◆ Things to do:
A. Set down the passage of the lecture on angles between lines in three-dimensional space from "First of all, we" to "in three-dimensional sense.", word for word.
B. Using the lecture on angles between lines in three-dimensional space, say whether each statement agrees with it, answering yes or no and quoting the words that decide it. (i) Two rays with a common origin lie in one and only one plane. (ii) In three-dimensional space, the larger of the angles between two rays with a common origin is the one considered. (iii) Rays a' and b' are built both parallel to and similarly directed as rays a and b.
C. According to the lecture on angles between lines in three-dimensional space, what is the purpose of the lecture?

◆ Extract:
++++

## Monday, June 22, 2015

### Unizor - Geometry3D - Lines and Planes - Angles between Lines in 3D

Unizor - Creative Minds through Art of Mathematics - Math4Teens

The purpose of this lecture is to introduce a concept of an angle between any two (even non-intersecting) lines in three-dimensional space.

First of all, we will consider angles between rays (half-lines) to define angles. Two rays in three-dimensional space with a common point of origin form an angle that we can consider from a two-dimensional viewpoint by constructing (one and only) plane that contains these two half-lines.

Definition

Whatever the measure of an angle between two rays with a common origin in two-dimensional sense on the plane that contains them is - that, by definition, would be the measure of an angle they form in three-dimensional sense.

There is one nuance in this case. On the plane there are four angles between two rays with a common origin - one smaller, another that completes a full circle, and both with positive (counter-clockwise) or negative (clockwise) value in degrees or radians. Traditionally, to simplify the issue in the three-dimensional space, we consider only the smaller angle between two rays with a common origin and always measure it in positive units, so its value is always between zero and 1800 or π radians (inclusive on both sides).

Now we are ready to define the angle between two rays that do not share a common origin.

Consider we have two points in three dimensional space, A and B, and two rays, a and b, correspondingly originated from these points in some directions.

Let's choose any point P in space (in can even coincide with A or B) and construct two rays originating in this point P: a' ∥ a and b' ∥ b.

We assume that rays a' and b' are constructed not only parallel to, correspondingly, a and b, but also similarly directed, so, if we make a parallel shift from point P to point A, rays a' and a will coincide and, analogously, with shifting point P to point B in regards to rays b' and b.

A three-dimensional angle between rays a' and b' was defined above.

++++

◆ Data extract:
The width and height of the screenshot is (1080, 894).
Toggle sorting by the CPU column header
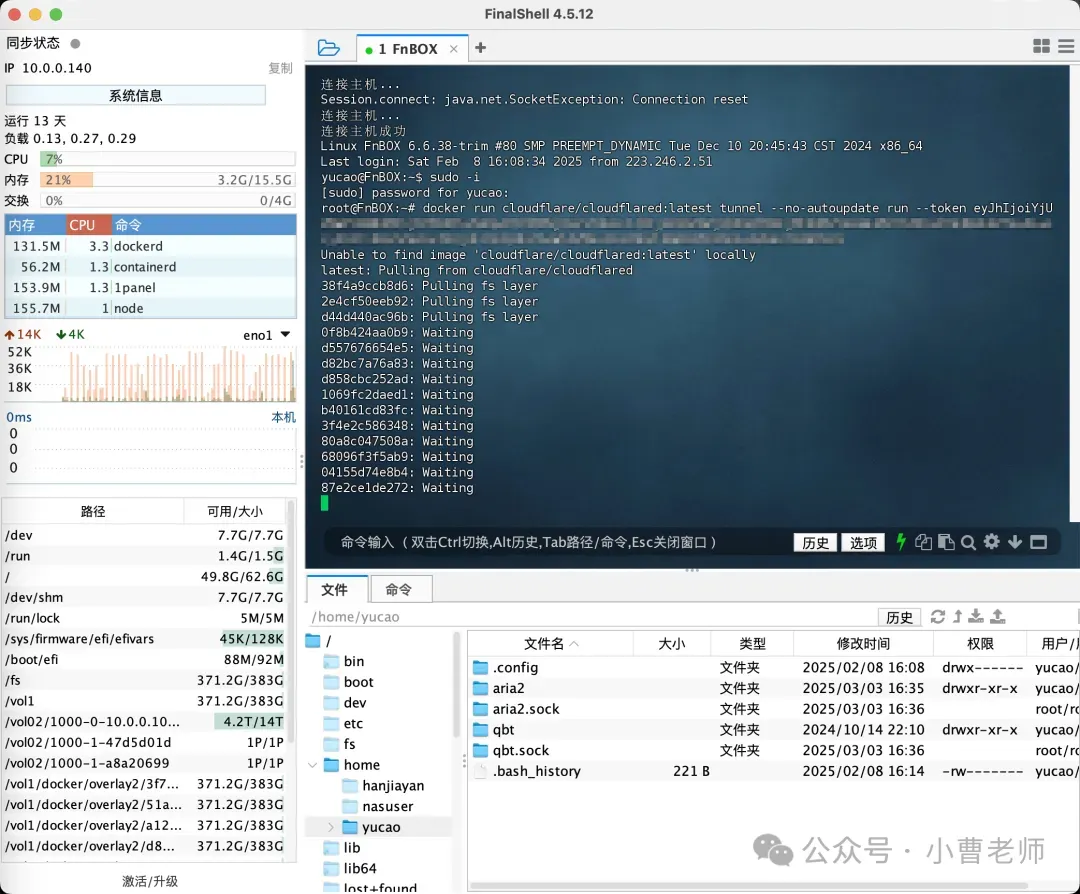pyautogui.click(x=83, y=225)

++++

◆ Worked answers:
A.
First of all, we will consider angles between rays (half-lines) to define angles. Two rays in three-dimensional space with a common point of origin form an angle that we can consider from a two-dimensional viewpoint by constructing (one and only) plane that contains these two half-lines.

Definition

Whatever the measure of an angle between two rays with a common origin in two-dimensional sense on the plane that contains them is - that, by definition, would be the measure of an angle they form in three-dimensional sense.

B.
(i) Yes: "constructing (one and only) plane that contains these two half-lines"
(ii) No: "we consider only the smaller angle between two rays with a common origin"
(iii) Yes: "not only parallel to, correspondingly, a and b, but also similarly directed"

C. To introduce a concept of an angle between any two lines, even non-intersecting ones, in three-dimensional space.